However, this does give a starting point...
There is probably some good empirical data around from the days of "King
Spark".. It just needs to be tracked down.
----- Original Message -----
From: "Tesla list" <tesla-at-pupman-dot-com>
To: <tesla-at-pupman-dot-com>
Sent: Tuesday, April 09, 2002 6:57 PM
Subject: Re: arc voltage drops
> Original poster: "Malcolm Watts by way of Terry Fritz
<twftesla-at-qwest-dot-net>" <m.j.watts-at-massey.ac.nz>
>
> Hi Jim, all,
> One must remember that in a TC, the current used in the
> is a (sinusoidal) function of time, not a DC value and will give
> other than a steady resistance when plugged into the equations.
>
> Regards,
> malcolm
>
>
> On 9 Apr 2002, at 1:24, Tesla list wrote:
>
> > Original poster: "Shaun Epp by way of Terry Fritz <twftesla-at-qwest-dot-net>"
> <scepp-at-mts-dot-net>
> >
> > Can you elaborate on these equations.
> >
> > The values that you use, are these an example?
> >
> > Shaun Epp
> >
> >
> > ----- Original Message -----
> > From: "Tesla list" <tesla-at-pupman-dot-com>
> > To: <tesla-at-pupman-dot-com>
> > Sent: Monday, April 08, 2002 7:17 PM
> > Subject: arc voltage drops
> >
> >
> > > Original poster: "Jim Lux by way of Terry Fritz <twftesla-at-qwest-dot-net>"

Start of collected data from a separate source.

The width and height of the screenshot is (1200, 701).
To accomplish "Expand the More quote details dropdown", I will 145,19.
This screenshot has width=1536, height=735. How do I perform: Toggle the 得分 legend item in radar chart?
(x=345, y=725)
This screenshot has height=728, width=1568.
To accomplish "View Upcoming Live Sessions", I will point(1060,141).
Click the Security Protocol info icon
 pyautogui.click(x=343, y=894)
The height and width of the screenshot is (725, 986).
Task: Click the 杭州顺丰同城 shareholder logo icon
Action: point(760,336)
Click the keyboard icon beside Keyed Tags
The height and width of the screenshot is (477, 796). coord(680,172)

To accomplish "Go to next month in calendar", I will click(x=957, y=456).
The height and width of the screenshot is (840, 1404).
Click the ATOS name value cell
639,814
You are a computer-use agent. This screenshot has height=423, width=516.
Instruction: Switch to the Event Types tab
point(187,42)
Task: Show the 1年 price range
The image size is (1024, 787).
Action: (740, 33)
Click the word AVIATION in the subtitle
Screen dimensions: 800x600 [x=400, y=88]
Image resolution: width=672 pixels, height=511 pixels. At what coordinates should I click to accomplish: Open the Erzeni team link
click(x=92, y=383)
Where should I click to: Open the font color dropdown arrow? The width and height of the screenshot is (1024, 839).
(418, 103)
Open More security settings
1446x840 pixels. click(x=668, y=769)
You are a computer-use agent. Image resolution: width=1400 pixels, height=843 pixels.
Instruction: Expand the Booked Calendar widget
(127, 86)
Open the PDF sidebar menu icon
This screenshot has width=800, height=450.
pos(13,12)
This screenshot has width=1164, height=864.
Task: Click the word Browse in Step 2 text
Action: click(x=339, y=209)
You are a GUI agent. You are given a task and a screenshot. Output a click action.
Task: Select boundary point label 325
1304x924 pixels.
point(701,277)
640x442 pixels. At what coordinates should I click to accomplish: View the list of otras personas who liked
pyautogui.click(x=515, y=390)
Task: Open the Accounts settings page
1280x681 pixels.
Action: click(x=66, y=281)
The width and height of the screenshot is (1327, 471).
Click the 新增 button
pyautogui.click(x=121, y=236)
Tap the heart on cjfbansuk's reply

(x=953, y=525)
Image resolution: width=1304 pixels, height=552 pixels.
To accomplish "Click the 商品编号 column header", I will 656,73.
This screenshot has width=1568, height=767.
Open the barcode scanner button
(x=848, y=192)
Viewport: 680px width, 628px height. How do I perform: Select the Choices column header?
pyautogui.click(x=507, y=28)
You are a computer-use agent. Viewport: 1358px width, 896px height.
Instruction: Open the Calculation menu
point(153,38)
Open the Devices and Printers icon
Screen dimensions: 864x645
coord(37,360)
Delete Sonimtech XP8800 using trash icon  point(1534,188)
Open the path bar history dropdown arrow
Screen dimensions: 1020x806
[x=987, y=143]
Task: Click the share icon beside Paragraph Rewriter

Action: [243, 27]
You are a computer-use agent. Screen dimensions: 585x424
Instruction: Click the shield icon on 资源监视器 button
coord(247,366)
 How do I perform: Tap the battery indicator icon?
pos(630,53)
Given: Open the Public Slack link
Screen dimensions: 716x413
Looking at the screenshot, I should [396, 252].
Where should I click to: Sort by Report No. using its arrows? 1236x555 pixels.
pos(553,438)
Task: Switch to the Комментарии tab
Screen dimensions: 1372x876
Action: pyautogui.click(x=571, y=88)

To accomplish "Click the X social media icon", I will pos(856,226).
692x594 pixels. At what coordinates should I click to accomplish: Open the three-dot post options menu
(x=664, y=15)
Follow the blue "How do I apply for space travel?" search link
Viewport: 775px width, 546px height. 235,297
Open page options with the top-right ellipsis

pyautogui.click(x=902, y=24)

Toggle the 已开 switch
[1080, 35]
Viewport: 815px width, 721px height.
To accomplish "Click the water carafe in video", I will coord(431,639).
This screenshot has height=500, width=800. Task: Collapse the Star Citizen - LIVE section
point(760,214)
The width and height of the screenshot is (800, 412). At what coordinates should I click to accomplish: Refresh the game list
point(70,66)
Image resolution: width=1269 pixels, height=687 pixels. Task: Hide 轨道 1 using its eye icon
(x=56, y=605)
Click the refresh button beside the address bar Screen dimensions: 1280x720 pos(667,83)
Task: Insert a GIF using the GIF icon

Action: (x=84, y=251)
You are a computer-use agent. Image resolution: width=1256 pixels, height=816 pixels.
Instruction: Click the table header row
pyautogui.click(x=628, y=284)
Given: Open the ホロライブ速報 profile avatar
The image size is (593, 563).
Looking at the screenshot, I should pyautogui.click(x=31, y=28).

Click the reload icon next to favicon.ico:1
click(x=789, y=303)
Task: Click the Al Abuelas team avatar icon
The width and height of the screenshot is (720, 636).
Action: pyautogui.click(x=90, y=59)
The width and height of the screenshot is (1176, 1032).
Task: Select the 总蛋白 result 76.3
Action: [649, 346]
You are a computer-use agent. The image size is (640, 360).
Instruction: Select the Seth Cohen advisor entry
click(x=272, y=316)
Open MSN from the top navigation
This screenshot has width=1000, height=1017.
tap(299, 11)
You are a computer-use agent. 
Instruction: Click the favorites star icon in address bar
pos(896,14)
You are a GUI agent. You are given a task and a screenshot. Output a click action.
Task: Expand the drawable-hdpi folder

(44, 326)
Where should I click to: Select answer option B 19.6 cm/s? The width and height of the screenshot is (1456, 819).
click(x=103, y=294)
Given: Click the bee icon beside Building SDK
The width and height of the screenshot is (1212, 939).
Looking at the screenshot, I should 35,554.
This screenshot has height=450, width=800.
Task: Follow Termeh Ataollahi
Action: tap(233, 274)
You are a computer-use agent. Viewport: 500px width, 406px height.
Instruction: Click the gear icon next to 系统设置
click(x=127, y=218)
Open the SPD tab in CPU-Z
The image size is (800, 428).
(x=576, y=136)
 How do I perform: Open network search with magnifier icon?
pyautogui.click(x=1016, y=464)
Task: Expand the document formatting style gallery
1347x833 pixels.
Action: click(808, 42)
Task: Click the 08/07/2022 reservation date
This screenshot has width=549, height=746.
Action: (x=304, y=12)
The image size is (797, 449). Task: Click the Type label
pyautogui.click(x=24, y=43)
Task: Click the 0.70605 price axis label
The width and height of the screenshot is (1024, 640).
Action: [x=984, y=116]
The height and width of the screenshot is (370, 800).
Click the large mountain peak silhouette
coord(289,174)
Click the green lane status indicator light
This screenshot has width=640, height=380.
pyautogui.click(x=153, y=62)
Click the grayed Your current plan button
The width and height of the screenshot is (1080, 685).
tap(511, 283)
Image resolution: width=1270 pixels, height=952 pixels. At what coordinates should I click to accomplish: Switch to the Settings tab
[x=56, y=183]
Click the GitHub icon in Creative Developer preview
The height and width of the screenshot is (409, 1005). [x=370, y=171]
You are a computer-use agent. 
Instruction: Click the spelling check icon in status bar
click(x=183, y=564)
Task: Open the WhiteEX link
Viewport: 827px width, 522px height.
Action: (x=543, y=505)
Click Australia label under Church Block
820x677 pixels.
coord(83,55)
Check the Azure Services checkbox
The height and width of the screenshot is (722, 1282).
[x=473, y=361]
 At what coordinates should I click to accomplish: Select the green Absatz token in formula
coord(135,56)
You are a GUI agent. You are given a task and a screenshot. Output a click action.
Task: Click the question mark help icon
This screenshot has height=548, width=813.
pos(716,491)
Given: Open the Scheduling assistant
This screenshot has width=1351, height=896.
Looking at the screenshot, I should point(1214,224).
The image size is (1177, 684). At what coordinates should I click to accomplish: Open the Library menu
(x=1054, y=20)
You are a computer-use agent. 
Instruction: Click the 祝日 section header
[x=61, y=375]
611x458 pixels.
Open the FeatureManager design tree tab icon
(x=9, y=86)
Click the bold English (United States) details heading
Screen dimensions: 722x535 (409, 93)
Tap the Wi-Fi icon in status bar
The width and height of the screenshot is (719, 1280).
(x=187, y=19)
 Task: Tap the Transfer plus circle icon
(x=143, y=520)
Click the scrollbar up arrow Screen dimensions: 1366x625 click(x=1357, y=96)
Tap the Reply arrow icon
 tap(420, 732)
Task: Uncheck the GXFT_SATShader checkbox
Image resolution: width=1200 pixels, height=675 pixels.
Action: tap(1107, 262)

> > <jimlux-at-earthlink-dot-net>
> > >
> > > I just ran across an equation that may be useful for those of you
> > > simulating spark gap losses.
> > >
> > > It comes from Khalifa, High Voltage Engineering, page 153
> > >
> > > Steadystate DC arc voltage
> > > V = a + b*length + (c + d*length)/current
> > >
> > > where typical constants for air, up to 5 cm length, and arc currents
up to
> > 20A
> > >
> > > a = 17V
> > > b = 22V/cm
> > > c = 20Watt
> > > d = 180W/cm
> > >
> > > For a general energy balance standpoint... E = C*I^(-1/3)
> > >
> > > The following pages discuss some issues about AC arcs.. having to do
with
> > > temperature of the arc column (i.e. the resistance) lagging the
voltage.
> > >
> > > They cite Cassie and Mayr (separately) to come up with an "arc
resistance
> > > after current zero" relation of the form:
> > >
> > > R d/dt 1/R = 1/theta *[ (VI/W)-1)
> > >
> > > There is some discussion about "quenching" in the sense that you can
> > > determine from an energy balance whether the arc will reignite after a
> > > current zero.
> > >
> >
> >
> >
> >
>
>
>
>